Quando perguntados sobre o espectro político que pretendem votar, a maioria respondeu Esquerda (83,7%), seguido por Centro Esquerda (15,4%) e Centro Direita (1%). Mais da metade diz se sentir representado pelos candidatos LGBT+ (66,3%).
Nas perguntas "Você dará prioridade a candidates LGBT+ nesta eleição?" e "Você já escolheu seus candidates?", a porcentagem para a opção 'Sim', foi a mesma: 74%.
A última parte da pesquisa era uma pergunta aberta, que questionava: 'Quais são as propostas que você gostaria de ver des candidates LGBT+?'. As respostas foram diversas, mas entre os pontos de encontros, muitos participantes responderam "Mais casas de acolhida", "combate efetivo à LGBTfobia" e "Políticas públicas para melhorias de pessoas LGBTI+ em situação de vulnerabilidade", por exemplo.

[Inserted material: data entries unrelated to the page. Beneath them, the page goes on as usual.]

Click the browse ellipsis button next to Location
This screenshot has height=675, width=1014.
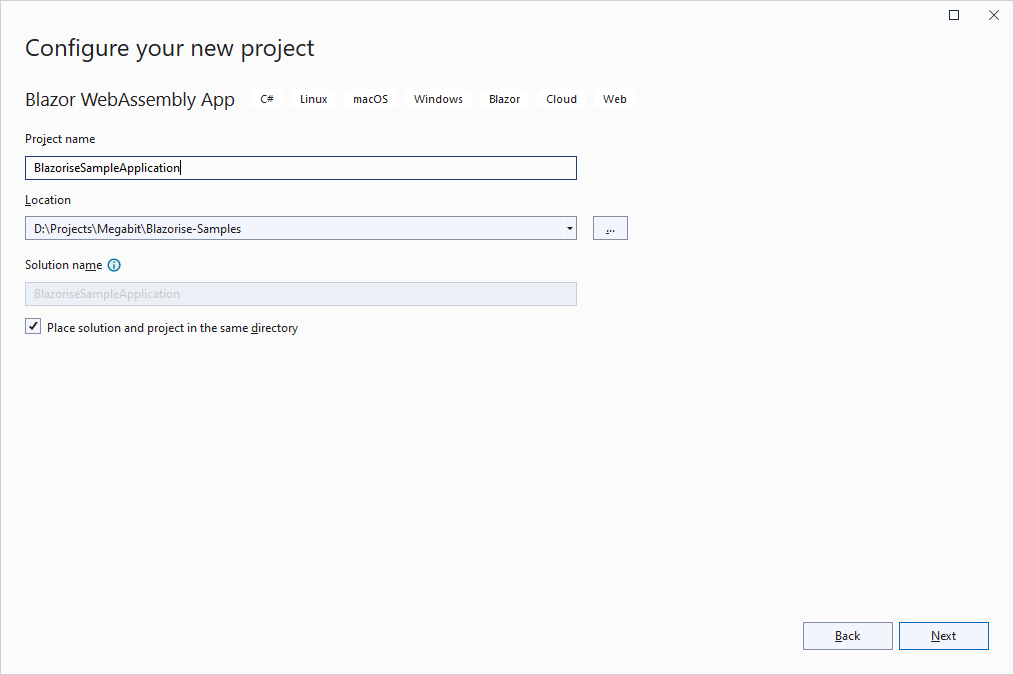click(610, 228)
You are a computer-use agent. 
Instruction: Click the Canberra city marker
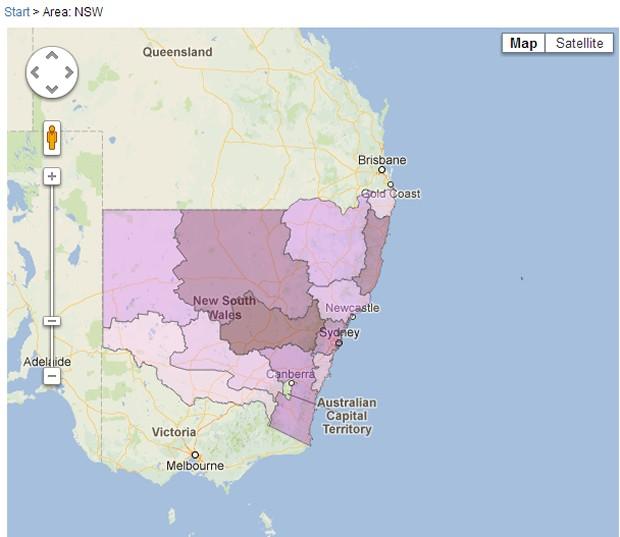[x=291, y=383]
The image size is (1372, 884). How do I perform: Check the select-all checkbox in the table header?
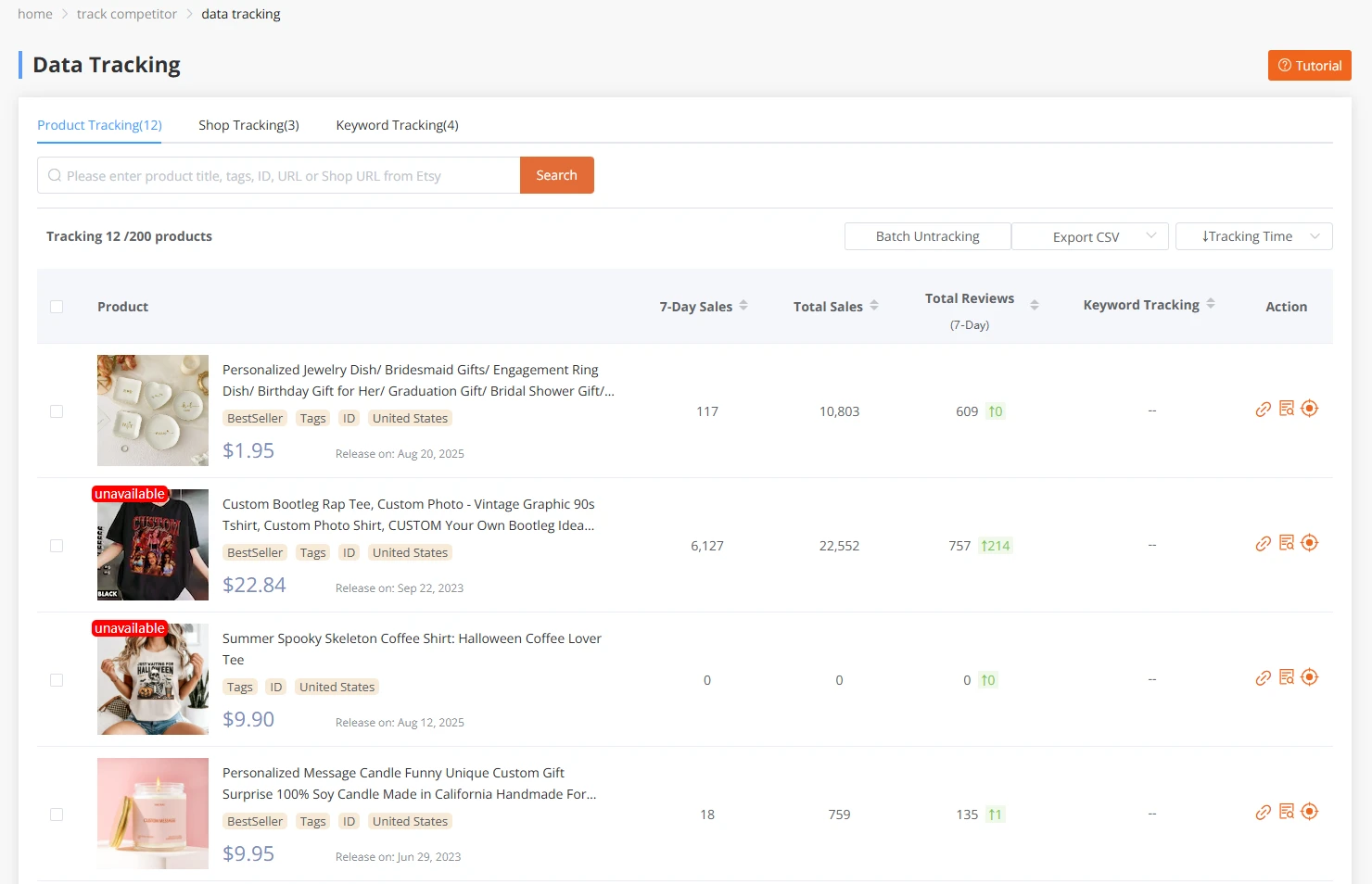[x=57, y=306]
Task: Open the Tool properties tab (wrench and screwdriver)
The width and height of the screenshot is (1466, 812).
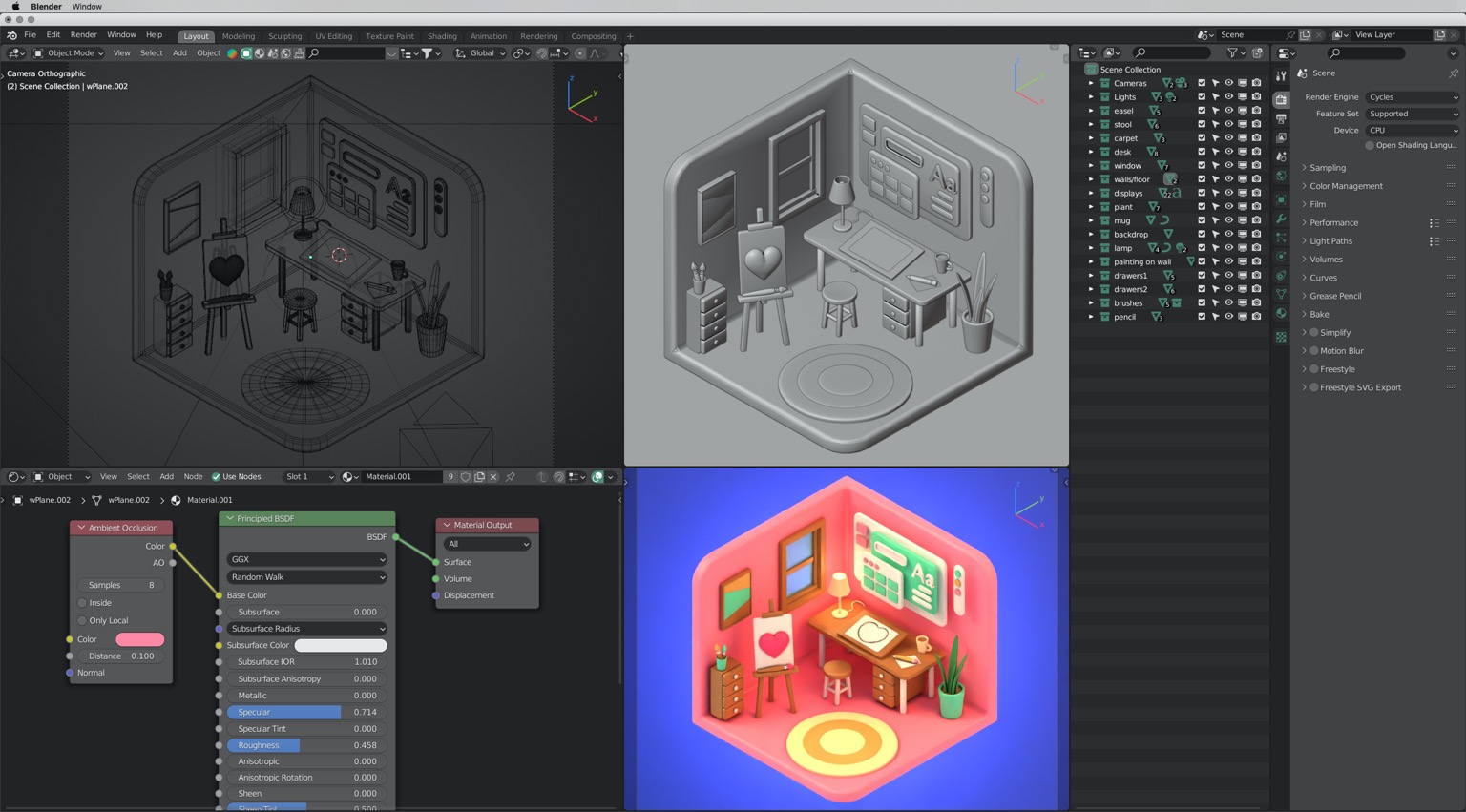Action: click(1281, 76)
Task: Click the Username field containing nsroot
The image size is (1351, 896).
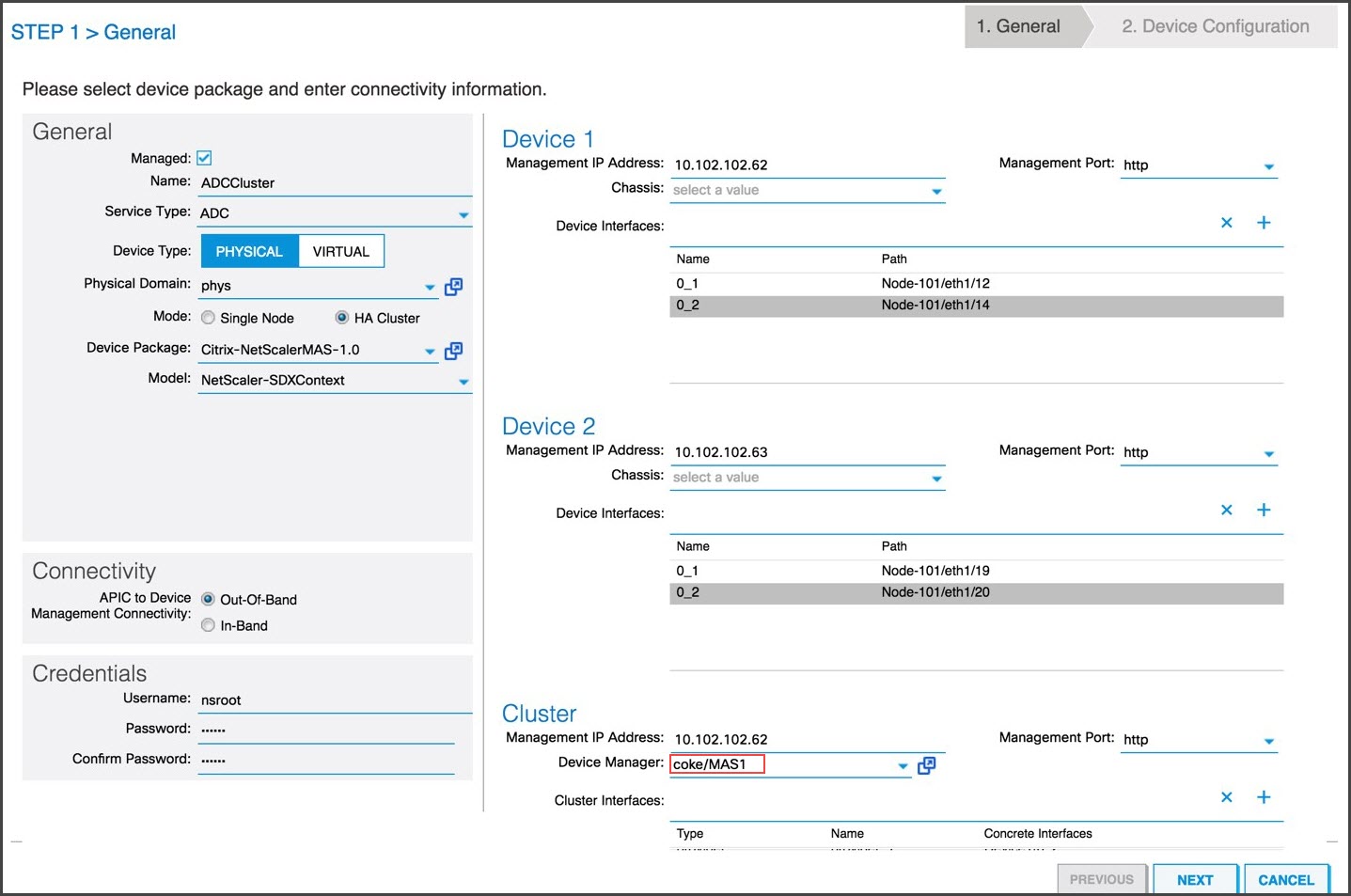Action: (335, 700)
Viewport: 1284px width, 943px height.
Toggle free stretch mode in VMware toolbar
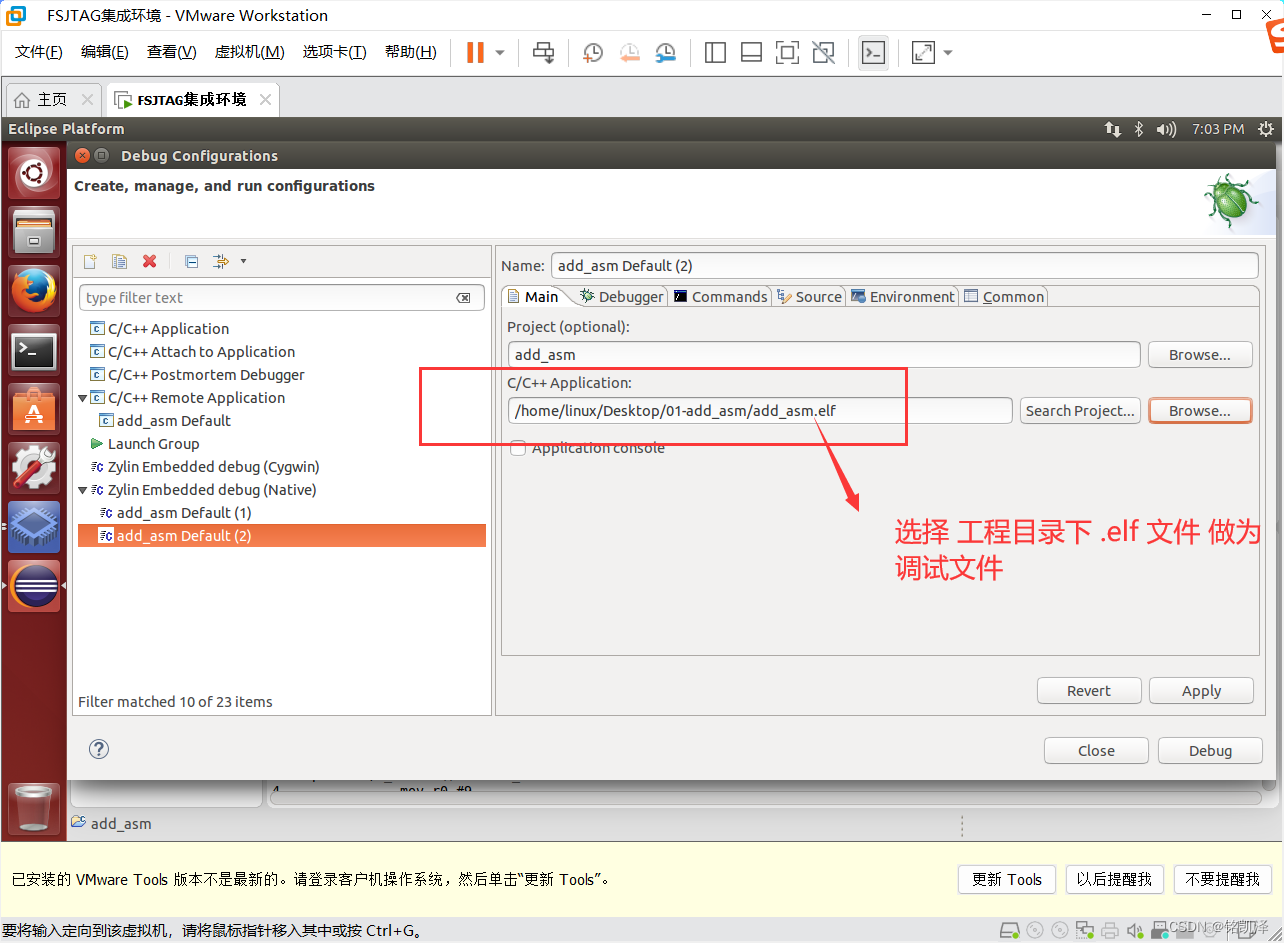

Entre as propostas que se destacaram e que não foram unamidade estão: 'Menos ativismo identitário e mais preocupação com as pautas econômicas', 'Projetos voltados a idosos LGBT+ em vulnerabilidade', 'Políticas de inclusão cultural e de acolhimento a jovens marginalizados dentro da comunidade' e 'Inseminação artificial na rede pública para casais lésbicos e pessoas que podem engravidar'.